#### What is expected
When you reach the line that contains "Task: Expand Show more matches link" in the entries below, begin returning lines exactly as written and continue through the last one.
□ □ □ □
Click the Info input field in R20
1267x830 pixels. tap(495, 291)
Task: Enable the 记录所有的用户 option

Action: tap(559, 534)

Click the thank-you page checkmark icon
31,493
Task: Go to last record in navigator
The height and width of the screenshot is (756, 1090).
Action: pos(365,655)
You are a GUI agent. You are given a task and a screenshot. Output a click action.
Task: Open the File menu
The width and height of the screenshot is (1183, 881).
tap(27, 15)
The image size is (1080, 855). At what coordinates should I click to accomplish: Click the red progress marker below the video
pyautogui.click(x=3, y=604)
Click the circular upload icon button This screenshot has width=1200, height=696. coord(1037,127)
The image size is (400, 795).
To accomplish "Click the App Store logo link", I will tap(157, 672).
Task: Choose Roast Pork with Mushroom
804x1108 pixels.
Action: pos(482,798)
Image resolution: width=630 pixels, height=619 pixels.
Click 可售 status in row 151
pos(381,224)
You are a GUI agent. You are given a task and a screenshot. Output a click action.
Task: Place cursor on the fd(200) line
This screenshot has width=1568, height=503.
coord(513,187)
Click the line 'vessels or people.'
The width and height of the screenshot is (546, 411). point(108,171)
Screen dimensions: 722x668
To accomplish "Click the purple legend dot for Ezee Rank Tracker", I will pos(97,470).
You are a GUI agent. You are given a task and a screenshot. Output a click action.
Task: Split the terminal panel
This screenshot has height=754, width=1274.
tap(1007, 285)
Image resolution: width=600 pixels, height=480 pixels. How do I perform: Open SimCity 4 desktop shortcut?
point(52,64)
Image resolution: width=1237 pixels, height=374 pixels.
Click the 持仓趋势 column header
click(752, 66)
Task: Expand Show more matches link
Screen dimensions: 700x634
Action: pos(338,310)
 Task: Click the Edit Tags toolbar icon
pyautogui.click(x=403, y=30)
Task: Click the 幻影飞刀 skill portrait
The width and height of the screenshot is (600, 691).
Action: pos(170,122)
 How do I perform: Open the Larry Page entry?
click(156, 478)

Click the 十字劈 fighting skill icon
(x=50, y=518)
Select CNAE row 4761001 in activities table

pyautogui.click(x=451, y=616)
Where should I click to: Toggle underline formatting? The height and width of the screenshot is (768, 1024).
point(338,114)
□ □ □ □
#### Response to the task
Task: Expand Show more matches link
Screen dimensions: 700x634
Action: pos(338,310)
 Task: Click the Edit Tags toolbar icon
pyautogui.click(x=403, y=30)
Task: Click the 幻影飞刀 skill portrait
The width and height of the screenshot is (600, 691).
Action: pos(170,122)
 How do I perform: Open the Larry Page entry?
click(156, 478)

Click the 十字劈 fighting skill icon
(x=50, y=518)
Select CNAE row 4761001 in activities table

pyautogui.click(x=451, y=616)
Where should I click to: Toggle underline formatting? The height and width of the screenshot is (768, 1024).
point(338,114)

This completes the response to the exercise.